What I know...and what they don't....
It's 6:07 on Christmas morning, and it is very, very good to be the Dad. Here are few thoughts that are uniquely Dadish at this point:
They don't know that I can hear them. Jackson and Grayson have bivouacked in Jackson's room until they think that it's ok to wake us up and open presents. I hear them talking quietly, playing with a metal puzzle they found in their Christmas stocking last night (we open those Christmas eve) and wishing that Zion would wake up and settle this dilemma once and for all.
They don't know that we were up way late last night. It took the boys forever to go to sleep....I chalk it up to one part excitement, two parts overdose on Christmas cookies, but they were wonderfully polite and cute about it. Kels and I were up later than we needed to be, picking up the living room and kitchen and just enjoying being in one another's presence.
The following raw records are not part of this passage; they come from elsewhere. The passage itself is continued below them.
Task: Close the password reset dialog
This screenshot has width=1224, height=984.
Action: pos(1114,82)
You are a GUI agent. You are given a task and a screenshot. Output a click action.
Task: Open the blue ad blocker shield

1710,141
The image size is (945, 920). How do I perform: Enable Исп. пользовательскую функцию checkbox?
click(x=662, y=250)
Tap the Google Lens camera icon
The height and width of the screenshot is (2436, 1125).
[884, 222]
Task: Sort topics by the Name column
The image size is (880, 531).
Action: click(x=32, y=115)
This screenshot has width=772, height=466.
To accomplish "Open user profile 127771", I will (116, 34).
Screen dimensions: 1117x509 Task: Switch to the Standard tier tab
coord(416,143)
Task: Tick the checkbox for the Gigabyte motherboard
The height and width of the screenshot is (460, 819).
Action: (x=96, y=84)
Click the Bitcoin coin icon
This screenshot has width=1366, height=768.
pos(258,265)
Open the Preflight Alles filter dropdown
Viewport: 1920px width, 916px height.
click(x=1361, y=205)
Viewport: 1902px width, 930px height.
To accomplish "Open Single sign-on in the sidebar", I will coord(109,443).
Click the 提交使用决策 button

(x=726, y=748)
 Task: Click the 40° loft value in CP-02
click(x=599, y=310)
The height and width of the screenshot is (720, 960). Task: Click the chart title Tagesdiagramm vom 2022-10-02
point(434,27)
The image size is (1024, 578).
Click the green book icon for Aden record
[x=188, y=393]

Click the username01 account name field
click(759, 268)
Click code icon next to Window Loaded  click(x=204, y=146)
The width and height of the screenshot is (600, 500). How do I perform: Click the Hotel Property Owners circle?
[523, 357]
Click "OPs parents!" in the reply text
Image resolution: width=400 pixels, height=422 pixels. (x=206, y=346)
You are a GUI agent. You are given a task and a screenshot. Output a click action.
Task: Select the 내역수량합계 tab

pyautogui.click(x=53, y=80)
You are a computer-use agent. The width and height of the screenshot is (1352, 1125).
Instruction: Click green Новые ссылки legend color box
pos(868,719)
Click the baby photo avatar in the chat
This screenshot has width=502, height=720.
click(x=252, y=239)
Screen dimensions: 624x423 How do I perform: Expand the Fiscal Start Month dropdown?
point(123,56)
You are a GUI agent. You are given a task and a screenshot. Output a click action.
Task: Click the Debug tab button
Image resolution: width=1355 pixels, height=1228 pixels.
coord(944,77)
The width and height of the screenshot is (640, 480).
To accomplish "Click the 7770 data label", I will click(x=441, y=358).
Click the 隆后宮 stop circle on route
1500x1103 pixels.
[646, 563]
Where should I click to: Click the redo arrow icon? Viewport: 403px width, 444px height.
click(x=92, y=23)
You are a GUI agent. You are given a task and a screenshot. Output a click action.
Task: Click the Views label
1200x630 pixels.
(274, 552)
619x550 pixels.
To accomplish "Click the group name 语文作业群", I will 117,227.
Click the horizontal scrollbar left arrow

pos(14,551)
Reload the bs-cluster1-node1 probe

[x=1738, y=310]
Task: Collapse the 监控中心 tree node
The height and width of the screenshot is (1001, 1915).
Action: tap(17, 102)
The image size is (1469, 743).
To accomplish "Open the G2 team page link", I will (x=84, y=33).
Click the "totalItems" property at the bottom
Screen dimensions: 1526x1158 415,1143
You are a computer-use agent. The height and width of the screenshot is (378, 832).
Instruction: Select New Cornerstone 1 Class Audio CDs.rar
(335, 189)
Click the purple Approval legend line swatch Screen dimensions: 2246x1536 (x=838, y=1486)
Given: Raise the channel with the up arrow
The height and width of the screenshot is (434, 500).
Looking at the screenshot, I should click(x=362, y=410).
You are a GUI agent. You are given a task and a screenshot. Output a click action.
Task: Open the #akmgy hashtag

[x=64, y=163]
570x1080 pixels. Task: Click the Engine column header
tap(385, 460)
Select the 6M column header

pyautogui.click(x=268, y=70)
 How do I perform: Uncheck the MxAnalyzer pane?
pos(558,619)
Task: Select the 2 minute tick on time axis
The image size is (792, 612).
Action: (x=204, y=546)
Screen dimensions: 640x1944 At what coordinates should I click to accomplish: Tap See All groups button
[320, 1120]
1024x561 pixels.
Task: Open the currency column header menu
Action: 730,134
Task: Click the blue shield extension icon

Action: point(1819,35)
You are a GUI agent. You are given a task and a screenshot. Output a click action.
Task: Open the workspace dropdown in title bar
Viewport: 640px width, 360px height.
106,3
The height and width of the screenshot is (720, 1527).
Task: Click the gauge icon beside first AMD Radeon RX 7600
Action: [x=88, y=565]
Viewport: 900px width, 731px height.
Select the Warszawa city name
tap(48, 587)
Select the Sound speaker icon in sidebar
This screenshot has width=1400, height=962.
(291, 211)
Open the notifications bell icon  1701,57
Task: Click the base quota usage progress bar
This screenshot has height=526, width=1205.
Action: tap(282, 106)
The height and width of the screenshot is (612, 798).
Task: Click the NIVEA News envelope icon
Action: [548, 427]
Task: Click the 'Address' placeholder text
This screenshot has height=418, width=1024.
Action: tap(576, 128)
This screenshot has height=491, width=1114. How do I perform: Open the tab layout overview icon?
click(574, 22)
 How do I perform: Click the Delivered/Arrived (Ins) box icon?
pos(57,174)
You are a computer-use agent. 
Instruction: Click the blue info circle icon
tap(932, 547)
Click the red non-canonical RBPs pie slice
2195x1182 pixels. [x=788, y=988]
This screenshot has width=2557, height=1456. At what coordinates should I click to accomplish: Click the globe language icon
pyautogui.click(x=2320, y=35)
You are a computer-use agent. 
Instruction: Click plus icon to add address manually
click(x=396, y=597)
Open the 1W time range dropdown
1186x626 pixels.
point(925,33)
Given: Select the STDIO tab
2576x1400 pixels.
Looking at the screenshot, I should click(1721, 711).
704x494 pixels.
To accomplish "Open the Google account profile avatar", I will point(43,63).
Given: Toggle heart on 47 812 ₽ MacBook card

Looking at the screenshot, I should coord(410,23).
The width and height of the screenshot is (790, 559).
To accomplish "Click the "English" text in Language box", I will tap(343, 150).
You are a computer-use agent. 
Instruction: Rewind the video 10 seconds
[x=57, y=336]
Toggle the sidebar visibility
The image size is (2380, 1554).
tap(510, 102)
She is more beautiful, more gracious and more wonderful than she was the first Christmas we spent together back in 1988.
The don't know that Jesus was right....it is better to give than to receive. We've known this as fact for a long time, but we're learning it as experience. To give away - without waiting for excessive resources that would make the giving pointless - is a way of life we want to display. Christmas morning with our boys is that on a micro level; we want to live it out on a macro level with those God brings our way.
The don't know what's under the tree....including the one thing they have consistently asked about since, oh...July. Since deciding that we're moving, each time it's been mentioned, it's been predicated with "I know we're not going to get this, but....". Nevertheless, out there in a big box, behind the recliner, is a basketball goal, pole and base.
They couldn't possible know how good it is to be the dad.